### Trecho do texto
--

Helena Borges, professora da UFRJ e uma das pesquisadoras do estudo, detalha porque alguns danos do vírus zika podem ser permanentes em astrócitos. “Para se reparar quebras de dupla fita de DNA, há dois principais tipos de reparo de DNA: o que utiliza uma cópia íntegra de DNA como molde – recombinação homóloga – e um mecanismo mais rápido de reparo, mas potencialmente sujeito a gerar mutações, que dispensa a presença de uma cópia íntegra de DNA: a recombinação não-homóloga. As células proliferantes, como as células-tronco neurais, podem usar os dois mecanismos de reparo. Entretanto, células diferenciadas como astrócitos, que já não mais proliferam tanto como células-tronco neurais e progenitoras neurais, possuem uma possibilidade de recombinação homóloga reduzida, aumentando a chance de aparecerem mutações permanentes nos astrócitos”, explica.

--

### Dados
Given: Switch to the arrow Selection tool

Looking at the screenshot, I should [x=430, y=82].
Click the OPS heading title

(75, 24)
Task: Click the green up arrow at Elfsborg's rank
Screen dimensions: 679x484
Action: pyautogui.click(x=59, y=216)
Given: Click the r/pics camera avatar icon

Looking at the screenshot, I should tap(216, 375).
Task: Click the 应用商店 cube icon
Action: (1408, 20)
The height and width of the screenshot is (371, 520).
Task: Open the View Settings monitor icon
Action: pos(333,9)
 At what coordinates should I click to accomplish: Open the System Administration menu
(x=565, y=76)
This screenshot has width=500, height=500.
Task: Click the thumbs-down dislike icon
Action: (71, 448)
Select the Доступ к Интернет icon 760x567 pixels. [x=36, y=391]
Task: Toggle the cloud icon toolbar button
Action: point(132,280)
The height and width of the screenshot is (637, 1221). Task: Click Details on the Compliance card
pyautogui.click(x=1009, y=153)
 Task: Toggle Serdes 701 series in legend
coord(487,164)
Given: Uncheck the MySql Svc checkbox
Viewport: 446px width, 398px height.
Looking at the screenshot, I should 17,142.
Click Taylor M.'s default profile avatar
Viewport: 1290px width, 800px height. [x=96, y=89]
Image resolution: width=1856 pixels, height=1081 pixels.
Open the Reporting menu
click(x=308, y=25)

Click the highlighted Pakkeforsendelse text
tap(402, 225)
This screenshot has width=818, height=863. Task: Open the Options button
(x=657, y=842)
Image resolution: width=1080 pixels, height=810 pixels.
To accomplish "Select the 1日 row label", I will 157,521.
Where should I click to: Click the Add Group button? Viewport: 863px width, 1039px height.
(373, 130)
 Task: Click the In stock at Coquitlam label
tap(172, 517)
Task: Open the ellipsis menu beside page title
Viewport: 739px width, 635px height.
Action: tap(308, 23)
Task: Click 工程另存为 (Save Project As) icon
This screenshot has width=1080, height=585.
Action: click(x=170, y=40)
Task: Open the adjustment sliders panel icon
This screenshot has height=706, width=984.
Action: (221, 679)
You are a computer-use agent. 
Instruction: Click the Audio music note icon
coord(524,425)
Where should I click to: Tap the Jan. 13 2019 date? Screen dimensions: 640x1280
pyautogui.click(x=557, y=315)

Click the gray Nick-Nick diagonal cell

--

### Instruções A
Liste os tipos específicos de célula do sistema nervoso que aparecem no trecho sobre o vírus zika.
### Instruções B
Continue o trecho sobre o vírus zika a partir de onde ele termina.

### Resultado A
- astrócitos
- células-tronco neurais
- células progenitoras neurais

### Resultado B
A pesquisa também se baseou na análise de tecidos cerebrais de fetos que vieram a óbito devido à infecção. Os cientistas identificaram maiores indícios de inflamação nos astrócitos dos fetos, confirmando a relevância dessas células no padrão de ataque do vírus. O mesmo perfil inflamatório foi identificado nos estudos com animais: camundongos infectados com o vírus zika também revelaram maior vulnerabilidade dos astrócitos, em comparação com os neurônios. As células microgliais – que, como os astrócitos, são responsáveis pelo suporte aos neurônios – também foram notavelmente infectadas durante o processo. “Estas células possuem função imunológica no cérebro e alcançaram um nível de inflamação próximo ao dos astrócitos durante os experimentos. Os neurônios em si possuem baixa infecção, mas eles dependem da comunicação com os astrócitos e microglia para um desempenho saudável. Isso nos leva a supor a maneira pela qual os neurônios também podem ser afetados a longo prazo, devido à ação do zika nessas células essenciais ao funcionamento neuronal”, informa Karmirian.
As descobertas da pesquisa brasileira levam os cientistas a concluir que, devido ao papel crucial dos astrócitos na formação e funcionamento do cérebro, seu desequilíbrio durante o desenvolvimento neural deve colaborar com graves implicações à saúde ao longo de toda a vida. Não apenas em problemas relacionados a malformações cerebrais, como a microcefalia, mas possivelmente em distúrbios neurológicos manifestados na idade adulta daqueles infectados ainda no útero, independente de terem sido acometidos por microcefalia ou outras malformações aparentes. Os pesquisadores afirmam que, devido à incipiência de estudos de longo prazo relacionados ao zika, novas investigações serão necessárias para determinar as consequências da infecção em crianças e adultos, à medida que problemas neurológicos podem surgir mais tardiamente devido à ação do vírus sobre astrócitos ainda jovens.